Folha de S. Paulo


Ex-catador de papelão vira engenheiro e fatura R$ 1,5 milhão por mês

Da fartura na roça à extrema pobreza na cidade grande. A geada histórica que destruiu plantações no norte do Paraná, em 1975, provocou um "furacão" na vida de Sergio Aparecido Fagundes, 45, e na de sua família.

O desastre natural os forçou a migrar de Sertaneja (a 430 km de Curitiba) para o centro de Londrina (PR) em busca de trabalho. A vida na cidade, no entanto, não se mostrou tão acolhedora para os adultos que não possuíam nenhuma capacitação profissional, como os pais de Sergio.

A situação de extrema pobreza levou o paranaense, então com sete anos, e o irmão mais novo, Silvio, às ruas em busca de papelão e outros materiais recicláveis, que rendiam R$ 10 ao final do dia para a dupla.

(Registros de uma fonte de dados)
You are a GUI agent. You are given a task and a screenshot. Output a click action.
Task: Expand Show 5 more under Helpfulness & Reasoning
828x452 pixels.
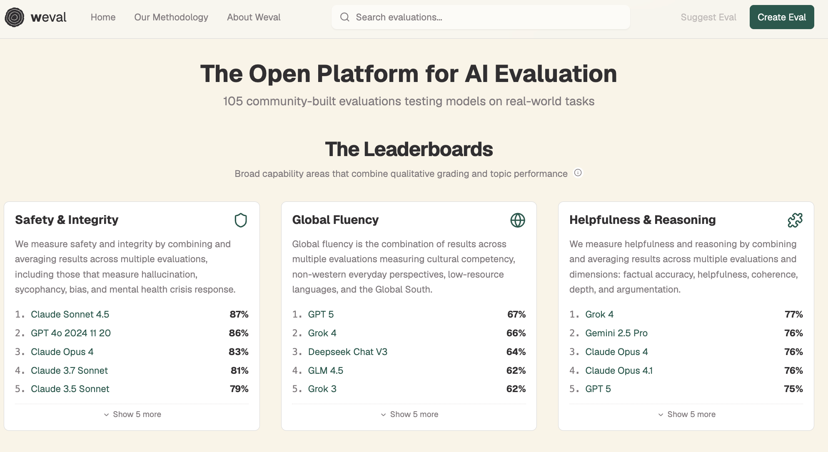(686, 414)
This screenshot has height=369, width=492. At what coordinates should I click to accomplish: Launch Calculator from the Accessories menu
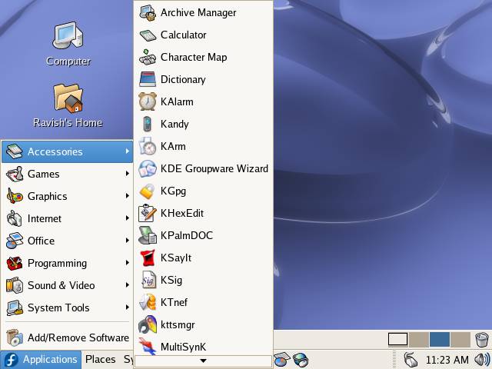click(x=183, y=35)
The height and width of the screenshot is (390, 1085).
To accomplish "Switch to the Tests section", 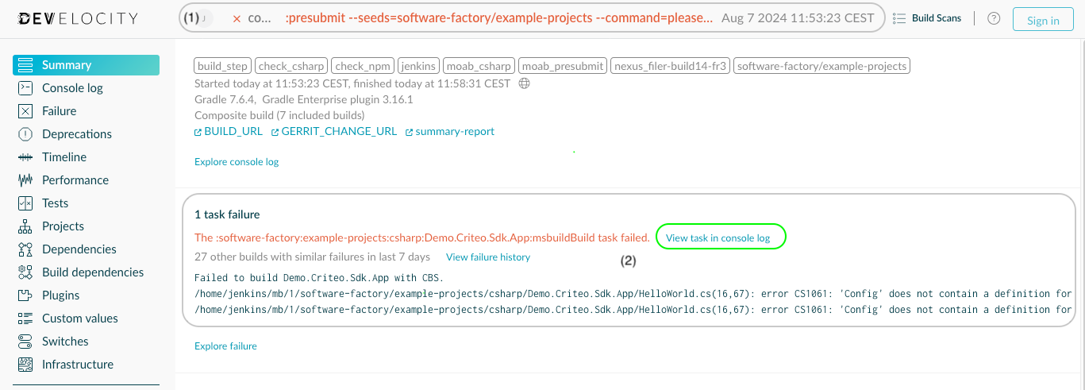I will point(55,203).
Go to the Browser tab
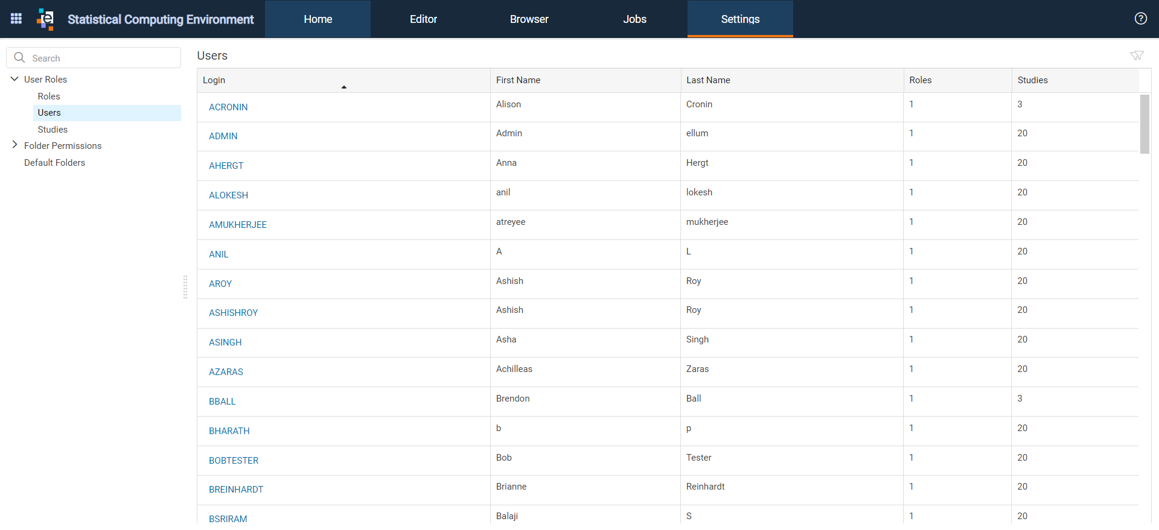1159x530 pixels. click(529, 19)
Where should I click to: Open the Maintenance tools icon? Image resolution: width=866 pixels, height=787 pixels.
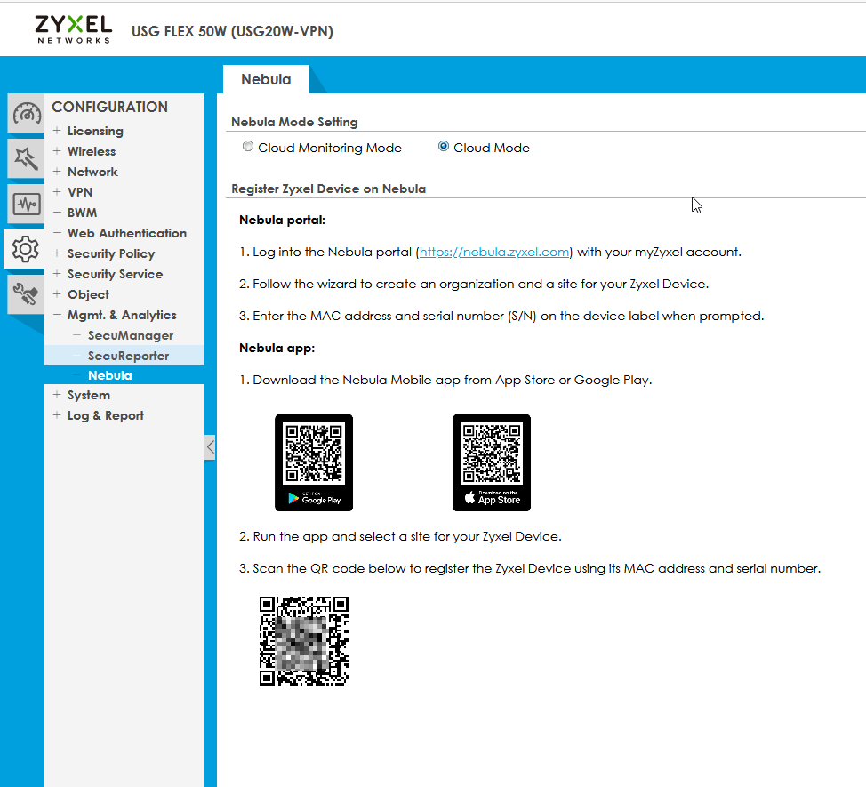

*TAREFA PROPOSTA 1*. Segundo a reportagem, em que ano a geada histórica destruiu plantações no norte do Paraná?
*TAREFA PROPOSTA 2*. Reproduza da reportagem o trecho de "Da fartura na" até "para a dupla.".
*TAREFA PROPOSTA 3*. Prossiga com a reportagem sobre o ex-catador de papelão que virou engenheiro a partir da última frase apresentada.
Os registros vêm de uma fonte diferente da reportagem.

*RESPOSTA DO EXERCÍCIO 1*. Em 1975.

*RESPOSTA DO EXERCÍCIO 2*.
Da fartura na roça à extrema pobreza na cidade grande. A geada histórica que destruiu plantações no norte do Paraná, em 1975, provocou um "furacão" na vida de Sergio Aparecido Fagundes, 45, e na de sua família.

O desastre natural os forçou a migrar de Sertaneja (a 430 km de Curitiba) para o centro de Londrina (PR) em busca de trabalho. A vida na cidade, no entanto, não se mostrou tão acolhedora para os adultos que não possuíam nenhuma capacitação profissional, como os pais de Sergio.

A situação de extrema pobreza levou o paranaense, então com sete anos, e o irmão mais novo, Silvio, às ruas em busca de papelão e outros materiais recicláveis, que rendiam R$ 10 ao final do dia para a dupla.

*RESPOSTA DO EXERCÍCIO 3*.
Aos 11, o garoto não teve dúvidas ao escolher uma profissão. "Eletricista é o que vou ser quando crescer." Realizou uma série de cursos na área.

Aos trancos e barrancos e com uma dívida a perder de vista, Sergio conquistaria o diploma em engenheira elétrica, aos 36 anos.

Hoje, empresário e empreendedor, o ex-catador de papelão fatura R$ 1,5 milhão mensais consertando e fabricando componentes para máquinas elétricas e geradores de energia à frente da Insight Energy.

Leia a seguir o depoimento à Folha.

*

Como muitas pessoas de origem humilde, eu era pobre, da roça. Toda a minha família vem da agricultura. Viemos para a cidade em 1975, ano da geada histórica no Paraná, que acabou com o cultivo do café, que dava mais emprego.

Na roça, nunca tivemos casa própria, éramos arrendatários, plantávamos e criávamos animais. Já na cidade, meu pai comprou um terreno e fez uma casinha pequena de madeira. No sítio, não tinha aparelhos eletrônicos nem conforto da cidade, porém, não faltavam alimentos.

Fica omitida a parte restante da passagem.